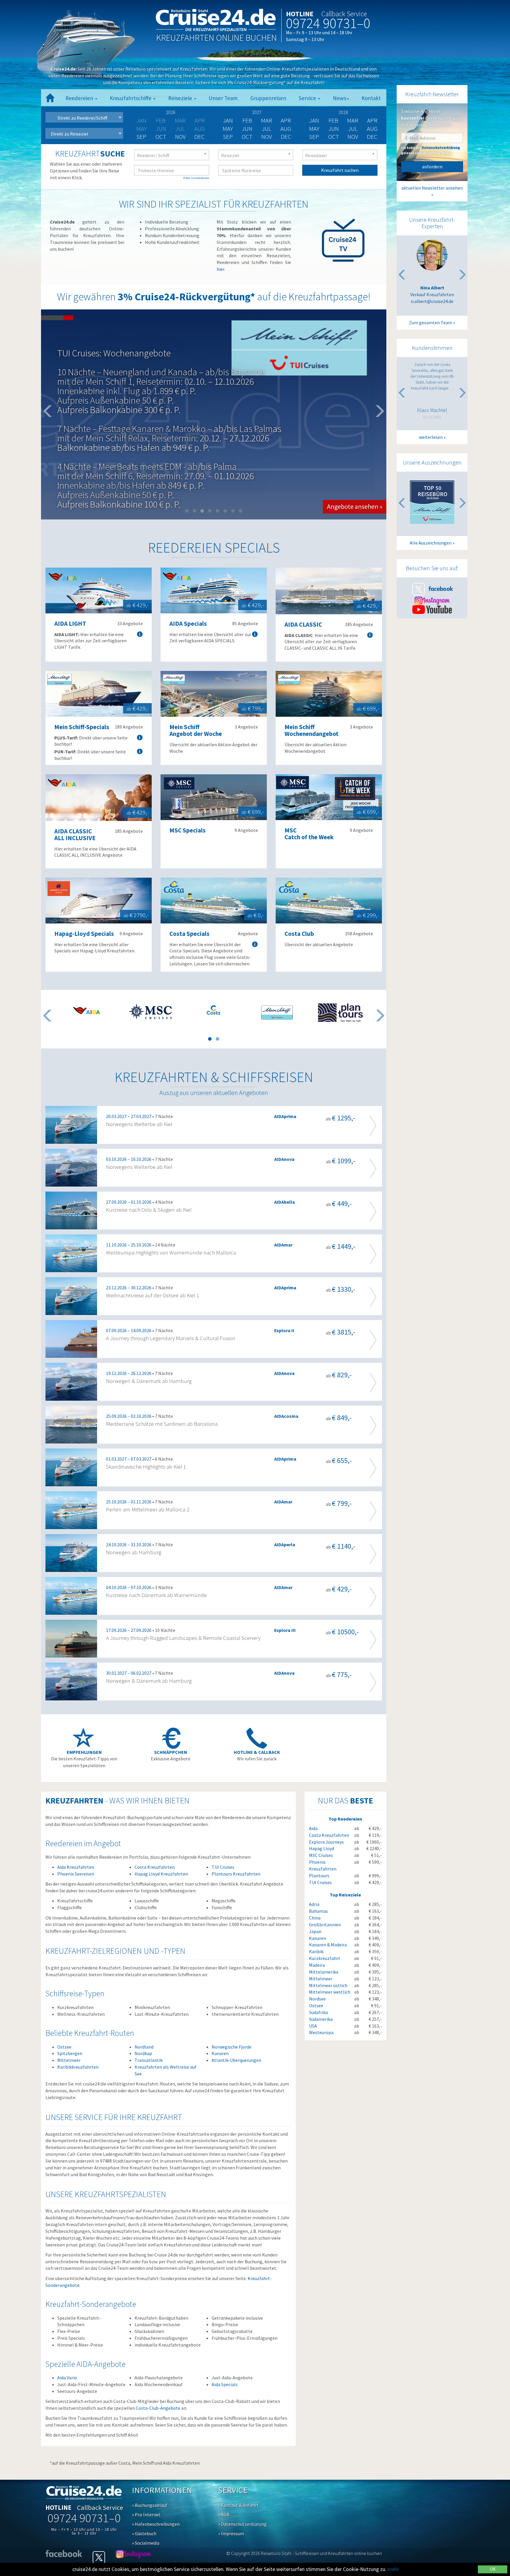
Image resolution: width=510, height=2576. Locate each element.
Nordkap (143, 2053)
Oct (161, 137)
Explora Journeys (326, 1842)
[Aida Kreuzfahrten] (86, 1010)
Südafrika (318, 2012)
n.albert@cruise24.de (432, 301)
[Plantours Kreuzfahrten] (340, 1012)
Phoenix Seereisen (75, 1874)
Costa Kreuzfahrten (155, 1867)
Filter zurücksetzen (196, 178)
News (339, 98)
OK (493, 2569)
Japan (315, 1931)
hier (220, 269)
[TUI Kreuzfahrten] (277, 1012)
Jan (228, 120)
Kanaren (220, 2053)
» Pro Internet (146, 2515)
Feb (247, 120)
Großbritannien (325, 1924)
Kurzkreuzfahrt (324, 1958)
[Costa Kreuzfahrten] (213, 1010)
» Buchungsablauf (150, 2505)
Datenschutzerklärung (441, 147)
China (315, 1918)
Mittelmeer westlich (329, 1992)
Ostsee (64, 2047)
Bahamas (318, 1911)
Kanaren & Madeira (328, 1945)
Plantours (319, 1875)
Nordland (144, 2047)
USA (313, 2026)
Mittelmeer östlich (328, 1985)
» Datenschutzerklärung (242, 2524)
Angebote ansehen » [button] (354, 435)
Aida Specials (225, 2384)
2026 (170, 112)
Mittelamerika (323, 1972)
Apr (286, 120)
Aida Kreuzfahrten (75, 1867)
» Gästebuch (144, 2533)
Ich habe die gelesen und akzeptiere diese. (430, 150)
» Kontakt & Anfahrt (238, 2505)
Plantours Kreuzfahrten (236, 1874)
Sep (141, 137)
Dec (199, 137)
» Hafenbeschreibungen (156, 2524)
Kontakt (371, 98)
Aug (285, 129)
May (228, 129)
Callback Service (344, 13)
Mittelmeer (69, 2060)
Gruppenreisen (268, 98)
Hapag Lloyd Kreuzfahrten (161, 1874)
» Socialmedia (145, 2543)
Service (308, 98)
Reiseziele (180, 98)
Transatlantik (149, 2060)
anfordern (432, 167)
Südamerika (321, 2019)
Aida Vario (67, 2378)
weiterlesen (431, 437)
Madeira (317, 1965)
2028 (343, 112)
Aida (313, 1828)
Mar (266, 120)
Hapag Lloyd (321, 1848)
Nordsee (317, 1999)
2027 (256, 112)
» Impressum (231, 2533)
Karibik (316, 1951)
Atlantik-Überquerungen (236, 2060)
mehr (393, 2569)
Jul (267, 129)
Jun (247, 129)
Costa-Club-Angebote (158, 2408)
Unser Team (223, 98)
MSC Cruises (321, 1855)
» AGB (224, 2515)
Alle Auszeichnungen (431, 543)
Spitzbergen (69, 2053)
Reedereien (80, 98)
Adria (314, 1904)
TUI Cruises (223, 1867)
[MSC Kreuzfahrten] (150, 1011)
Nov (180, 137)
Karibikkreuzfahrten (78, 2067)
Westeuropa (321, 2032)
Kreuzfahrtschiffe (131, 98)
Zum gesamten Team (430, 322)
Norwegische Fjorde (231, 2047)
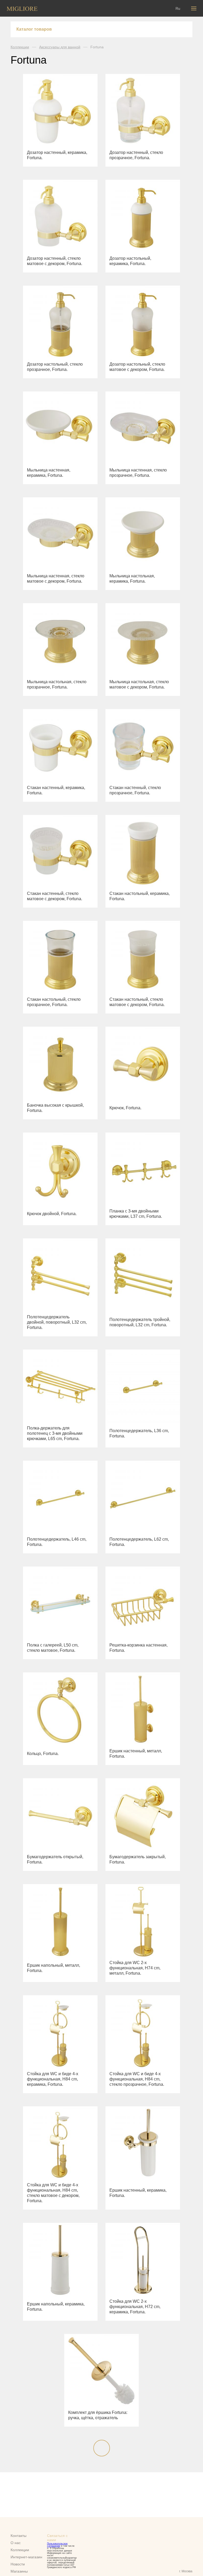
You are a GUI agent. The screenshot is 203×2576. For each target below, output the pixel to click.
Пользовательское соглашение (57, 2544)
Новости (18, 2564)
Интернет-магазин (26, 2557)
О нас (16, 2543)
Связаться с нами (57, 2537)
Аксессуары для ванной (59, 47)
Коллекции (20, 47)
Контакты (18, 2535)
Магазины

WORK REQUEST → Starting at the line with "Nov (180, 137)", write out every line exactly through the final line of the records above, both included, and skip the pictures.

COMPLETED TASK →
Nov (180, 137)
Karibikkreuzfahrten (78, 2067)
Westeuropa (321, 2032)
Kreuzfahrtschiffe (131, 98)
Zum gesamten Team (430, 322)
Norwegische Fjorde (231, 2047)
You are a GUI agent. The screenshot is 203×2576. For each target below, output the pixel to click.
Пользовательское соглашение (57, 2544)
Новости (18, 2564)
Интернет-магазин (26, 2557)
О нас (16, 2543)
Связаться с нами (57, 2537)
Аксессуары для ванной (59, 47)
Коллекции (20, 47)
Контакты (18, 2535)
Магазины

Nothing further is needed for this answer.